PROBLEM TO SOLVE
In the records below, find the line containing "Instruction: Select the" and the line containing "Click the purple"; please repeat exactly the lines from one to the other, both included, and nothing more.

MATERIAL FOR THIS EXERCISE

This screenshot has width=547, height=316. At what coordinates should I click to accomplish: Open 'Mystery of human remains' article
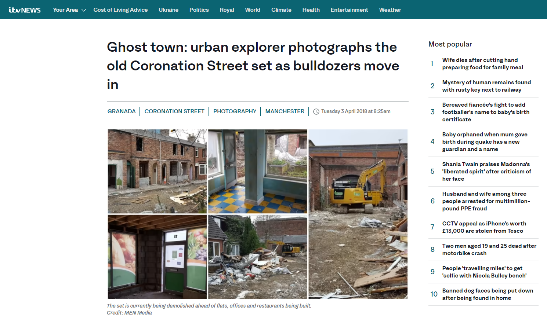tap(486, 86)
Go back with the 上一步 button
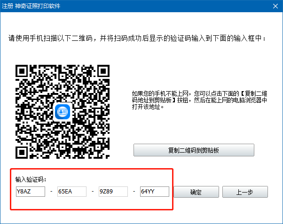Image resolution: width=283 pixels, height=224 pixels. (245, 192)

--

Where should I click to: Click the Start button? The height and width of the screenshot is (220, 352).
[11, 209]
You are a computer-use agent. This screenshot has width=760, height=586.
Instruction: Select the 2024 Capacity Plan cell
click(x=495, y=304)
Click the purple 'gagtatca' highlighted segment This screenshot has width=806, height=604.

SOLUTION
Instruction: Select the 2024 Capacity Plan cell
click(x=495, y=304)
Click the purple 'gagtatca' highlighted segment This screenshot has width=806, height=604.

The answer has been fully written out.